Elke dag vuur stoken is bijvoorbeeld niet bepaald duurzaam en ook accu’s met lithium zijn niet zo goed voor ons milieu. Dan moet je toch concluderen dat off grid gaan ten koste gaat van het milieu, en dat wilden we nou net voorkomen.” Daarom maakt de gemeenschap gebruik van wat er al is: bestaande leidingen en voorzieningen. “We proberen, naast duurzaam te bouwen’ ook vooral te kijken hoe we duurzaam kunnen leven.”
Delen en zorgen
Dat doet de gemeenschap onder andere door veel te delen. “Gereedschap, auto’s, en de wasmachine: we gaan ze allemaal delen. We hebben echt ons eigen plekje, maar gaan ook samen leven en voor elkaar zorgen.” Dat is vaak mooi, maar soms ook moeilijk. “We proberen elkaar als community echt te leren kennen. Dat doen we onder andere door verdiepingsdagen, waarin we een hele dag met elkaar ravotten en verdiepende spelletjes spelen. Dat klinkt misschien gek, maar zo kom je vaak wel tot kern.”

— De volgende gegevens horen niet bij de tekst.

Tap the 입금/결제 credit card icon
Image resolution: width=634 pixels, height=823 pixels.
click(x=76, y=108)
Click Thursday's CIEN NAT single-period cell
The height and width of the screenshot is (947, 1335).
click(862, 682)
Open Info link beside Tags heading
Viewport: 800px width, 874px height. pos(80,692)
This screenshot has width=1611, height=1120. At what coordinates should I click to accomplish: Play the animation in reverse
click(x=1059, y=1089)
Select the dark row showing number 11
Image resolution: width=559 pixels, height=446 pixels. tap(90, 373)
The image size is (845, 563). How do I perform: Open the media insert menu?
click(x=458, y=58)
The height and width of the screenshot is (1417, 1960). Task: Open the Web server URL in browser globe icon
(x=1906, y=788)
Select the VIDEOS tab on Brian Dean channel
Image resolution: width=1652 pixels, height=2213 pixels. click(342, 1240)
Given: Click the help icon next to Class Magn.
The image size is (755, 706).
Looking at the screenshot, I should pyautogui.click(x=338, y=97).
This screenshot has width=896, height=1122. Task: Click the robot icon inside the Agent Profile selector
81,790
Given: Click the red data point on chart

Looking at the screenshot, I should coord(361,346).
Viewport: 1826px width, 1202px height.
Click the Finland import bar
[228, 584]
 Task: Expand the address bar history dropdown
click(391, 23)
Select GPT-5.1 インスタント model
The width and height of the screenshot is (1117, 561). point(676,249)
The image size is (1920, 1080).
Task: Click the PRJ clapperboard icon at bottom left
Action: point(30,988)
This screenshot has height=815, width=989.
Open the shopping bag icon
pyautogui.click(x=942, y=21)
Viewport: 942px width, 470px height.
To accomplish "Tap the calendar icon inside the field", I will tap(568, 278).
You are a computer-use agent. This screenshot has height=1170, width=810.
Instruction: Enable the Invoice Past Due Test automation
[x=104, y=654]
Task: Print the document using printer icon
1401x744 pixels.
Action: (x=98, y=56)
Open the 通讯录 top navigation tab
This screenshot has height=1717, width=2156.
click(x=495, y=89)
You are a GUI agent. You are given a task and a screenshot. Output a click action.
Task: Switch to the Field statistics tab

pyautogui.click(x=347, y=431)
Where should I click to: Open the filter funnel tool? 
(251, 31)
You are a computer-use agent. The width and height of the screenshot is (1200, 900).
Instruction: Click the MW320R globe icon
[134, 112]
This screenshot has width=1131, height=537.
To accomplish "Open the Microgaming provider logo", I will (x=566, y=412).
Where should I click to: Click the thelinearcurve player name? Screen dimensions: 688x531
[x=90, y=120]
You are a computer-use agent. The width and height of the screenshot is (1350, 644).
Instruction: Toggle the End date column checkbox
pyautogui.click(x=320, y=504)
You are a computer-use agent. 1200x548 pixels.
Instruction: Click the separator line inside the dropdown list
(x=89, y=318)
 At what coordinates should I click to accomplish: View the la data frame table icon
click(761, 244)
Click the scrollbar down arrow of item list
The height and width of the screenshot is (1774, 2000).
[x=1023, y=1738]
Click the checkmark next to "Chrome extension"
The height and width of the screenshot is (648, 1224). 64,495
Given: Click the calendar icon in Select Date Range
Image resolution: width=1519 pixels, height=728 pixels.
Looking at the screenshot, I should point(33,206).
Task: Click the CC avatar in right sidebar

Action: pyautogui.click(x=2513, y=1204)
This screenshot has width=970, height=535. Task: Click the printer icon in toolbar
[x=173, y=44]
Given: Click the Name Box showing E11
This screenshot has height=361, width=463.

Toch kan het ook best hard werken zijn. “We zijn constant op zoek naar evenwicht, dat is echt een zoektocht. De nieuwkomers willen sommige beslissingen graag nog eens onder de loep nemen, maar de mensen die hier al een tijdje meedraaien zijn echt toe aan dóen. We gaan confrontaties niet uit de weg, maar praten net zo lang tot alles is gezegd. Alleen zo kom je tot beslissingen die door iedereen worden gedragen.”